Kaffir limes, which are often used in Southeast Asian cooking, along with their fragrant leaves, look like tiny bumpy limes. (I’d show you a good picture, but it didn’t occur to me to take one until I’d used them all.) They’d be sensational in pie, if you happen to have a payroll that includes professional squeezers. I can report that they add great mystery to a spiced matzo ball soup, too.
But when I smelled one of the last three yesterday, walking by on my way to the oranges, and scratching it with my nail, like you do, I thought of one thing: Trader Joe’s. Specifically, I thought of the woman I saw the other day in my local Trader Joe’s nuts aisle. She was on her hands and knees, ass waving, up to her shoulder in the bottom shelf, digging for something. She was not an employee.
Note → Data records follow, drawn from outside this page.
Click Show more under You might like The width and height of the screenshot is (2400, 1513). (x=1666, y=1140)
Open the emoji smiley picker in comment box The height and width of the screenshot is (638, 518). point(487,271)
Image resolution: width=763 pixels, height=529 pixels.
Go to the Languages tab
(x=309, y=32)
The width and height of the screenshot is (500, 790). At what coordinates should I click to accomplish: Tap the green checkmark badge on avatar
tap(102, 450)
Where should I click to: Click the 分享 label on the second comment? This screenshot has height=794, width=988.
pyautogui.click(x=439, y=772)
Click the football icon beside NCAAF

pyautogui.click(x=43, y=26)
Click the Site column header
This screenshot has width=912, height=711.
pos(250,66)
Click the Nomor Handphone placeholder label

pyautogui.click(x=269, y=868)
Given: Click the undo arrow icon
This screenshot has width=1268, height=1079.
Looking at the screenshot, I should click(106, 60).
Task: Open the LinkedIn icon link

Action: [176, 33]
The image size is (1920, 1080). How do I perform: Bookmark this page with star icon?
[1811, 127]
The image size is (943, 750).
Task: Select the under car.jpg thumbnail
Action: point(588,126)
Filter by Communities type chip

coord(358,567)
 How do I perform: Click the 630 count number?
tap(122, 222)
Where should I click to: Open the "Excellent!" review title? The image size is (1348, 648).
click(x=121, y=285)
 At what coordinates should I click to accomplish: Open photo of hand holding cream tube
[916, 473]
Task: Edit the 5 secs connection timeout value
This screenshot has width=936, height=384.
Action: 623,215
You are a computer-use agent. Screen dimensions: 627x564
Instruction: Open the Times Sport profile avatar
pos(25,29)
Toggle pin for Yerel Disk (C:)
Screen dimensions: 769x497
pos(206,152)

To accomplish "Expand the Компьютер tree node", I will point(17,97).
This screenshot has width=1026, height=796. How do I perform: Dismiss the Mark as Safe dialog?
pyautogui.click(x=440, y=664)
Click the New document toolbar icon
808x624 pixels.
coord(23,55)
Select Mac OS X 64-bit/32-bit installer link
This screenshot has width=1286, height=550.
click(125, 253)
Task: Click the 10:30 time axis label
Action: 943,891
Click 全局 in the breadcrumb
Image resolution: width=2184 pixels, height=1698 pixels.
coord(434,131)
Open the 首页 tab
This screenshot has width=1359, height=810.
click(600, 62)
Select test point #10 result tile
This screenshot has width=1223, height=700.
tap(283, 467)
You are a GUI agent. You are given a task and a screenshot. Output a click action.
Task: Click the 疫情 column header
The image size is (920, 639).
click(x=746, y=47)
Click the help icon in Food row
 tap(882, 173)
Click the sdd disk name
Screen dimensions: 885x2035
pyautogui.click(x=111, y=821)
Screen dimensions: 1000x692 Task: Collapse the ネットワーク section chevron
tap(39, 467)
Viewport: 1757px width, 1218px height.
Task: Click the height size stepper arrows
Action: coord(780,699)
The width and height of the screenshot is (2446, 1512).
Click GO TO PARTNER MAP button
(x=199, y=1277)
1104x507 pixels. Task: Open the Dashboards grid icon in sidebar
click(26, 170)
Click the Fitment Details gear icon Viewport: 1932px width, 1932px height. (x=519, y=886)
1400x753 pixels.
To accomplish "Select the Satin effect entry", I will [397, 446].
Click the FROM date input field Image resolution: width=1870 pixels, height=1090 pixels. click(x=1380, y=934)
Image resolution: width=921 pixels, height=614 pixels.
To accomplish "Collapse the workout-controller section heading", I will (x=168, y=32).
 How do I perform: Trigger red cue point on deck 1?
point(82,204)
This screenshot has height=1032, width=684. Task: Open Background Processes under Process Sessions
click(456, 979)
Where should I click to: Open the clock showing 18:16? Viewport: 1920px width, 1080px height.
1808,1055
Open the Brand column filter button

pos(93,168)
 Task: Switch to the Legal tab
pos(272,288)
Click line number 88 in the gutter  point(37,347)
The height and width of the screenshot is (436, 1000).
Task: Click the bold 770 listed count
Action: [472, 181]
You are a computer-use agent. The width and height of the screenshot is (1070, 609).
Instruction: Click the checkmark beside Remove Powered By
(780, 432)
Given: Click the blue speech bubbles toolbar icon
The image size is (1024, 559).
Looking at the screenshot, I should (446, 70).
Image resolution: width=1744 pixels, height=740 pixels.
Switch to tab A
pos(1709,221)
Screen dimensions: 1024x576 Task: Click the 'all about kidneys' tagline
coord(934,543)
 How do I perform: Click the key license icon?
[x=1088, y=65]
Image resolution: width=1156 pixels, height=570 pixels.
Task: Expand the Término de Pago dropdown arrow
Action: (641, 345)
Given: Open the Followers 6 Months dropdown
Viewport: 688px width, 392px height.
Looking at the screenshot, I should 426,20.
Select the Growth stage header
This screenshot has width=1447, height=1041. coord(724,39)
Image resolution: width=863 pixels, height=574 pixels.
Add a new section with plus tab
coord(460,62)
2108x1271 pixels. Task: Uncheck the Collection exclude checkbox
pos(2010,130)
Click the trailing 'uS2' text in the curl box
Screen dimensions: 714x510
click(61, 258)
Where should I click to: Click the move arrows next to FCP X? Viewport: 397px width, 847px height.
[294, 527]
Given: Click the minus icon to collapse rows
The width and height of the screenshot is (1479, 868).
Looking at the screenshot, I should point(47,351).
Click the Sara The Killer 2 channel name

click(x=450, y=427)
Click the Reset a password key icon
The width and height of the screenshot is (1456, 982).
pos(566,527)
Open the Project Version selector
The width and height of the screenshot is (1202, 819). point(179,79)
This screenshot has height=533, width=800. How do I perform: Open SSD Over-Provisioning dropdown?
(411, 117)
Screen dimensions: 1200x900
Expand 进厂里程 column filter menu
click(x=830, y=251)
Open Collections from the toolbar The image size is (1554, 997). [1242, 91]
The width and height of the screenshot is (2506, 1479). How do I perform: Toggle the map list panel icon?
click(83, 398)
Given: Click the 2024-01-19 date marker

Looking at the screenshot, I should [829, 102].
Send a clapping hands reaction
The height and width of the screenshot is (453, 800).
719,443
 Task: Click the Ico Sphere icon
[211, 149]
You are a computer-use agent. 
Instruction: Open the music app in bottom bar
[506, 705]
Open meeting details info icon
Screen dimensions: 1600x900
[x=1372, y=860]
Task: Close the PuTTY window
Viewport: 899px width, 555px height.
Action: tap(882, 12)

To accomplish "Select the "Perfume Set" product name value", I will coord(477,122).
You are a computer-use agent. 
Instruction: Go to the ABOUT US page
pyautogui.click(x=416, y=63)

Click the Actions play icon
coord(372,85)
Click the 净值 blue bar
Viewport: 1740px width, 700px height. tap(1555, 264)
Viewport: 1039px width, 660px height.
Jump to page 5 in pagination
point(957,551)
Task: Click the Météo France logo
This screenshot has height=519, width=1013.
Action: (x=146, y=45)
Trader Joe’s carries these spicy Thai lime and chili cashews, flavored with Kaffir lime leaves, that bring people to their knees. (I guess I thought this was only figurative, but it’s not. See above. They were even featured in Saveur.) They’re addictive in an unhealthy way, which means, of course, that I had to make them as soon as I realized I could.
I started with the recipe for Sweet and Savory Spiced Nuts I got the other night at Ashley’s holiday baking class. (If you don’t know Ashley, or her gorgeous blog, Not Without Salt, head over. But be prepared to get hungry.) I tinkered, and stirred, and roasted, spicing a variety of nuts with cayenne, Kaffir lime zest, and curry—and now I’m eating handful after handful.
Based on a recipe for Sweet and Savory Spiced Nuts by Ashley Rodriguez, author of the food blog Not Without Salt, these nuts are the kind of thing you make for other people but accidentally finish off before anyone else even sees them. Double the batch, if you can.
Makes 1 pound mixed nuts
2 tablespoons unsalted butter
1/4 cup honey
2 tablespoons sugar
1 teaspoon Kosher salt
1 teaspoon curry powder
1 teaspoon ground cumin
1/2 to 1 teaspoon (to taste) cayenne pepper
1/2 teaspoon granulated garlic
Grated zest of 3 Kaffir limes
1 egg white
1 pound raw, mixed nuts
Sea salt, to finish
Preheat the oven to 375 degrees. Line a baking sheet with parchment paper or a silicon baking mat, and set aside.
In a small saucepan, melt the butter, honey, and sugar together over medium heat. Remove from the heat, stir in the salt, curry, cumin, cayenne, garlic, and lime zest, and set aside.
In a large bowl, whisk the egg whites until frothy. Add the nuts, and stir to coat. Add the butter and spice mixture, and stir until evenly coated. Transfer the nuts to the prepared baking sheet, spreading them in an even single layer.
Bake on the middle rack of the oven for 12 to 15 minutes, turning occasionally, or until glazed and shiny and deeply colored. (Ashley says to watch closely after 12 minutes.) Remove from the oven and sprinkle lightly with sea salt. Stir again, then let cool completely on the pan. Store in an airtight container.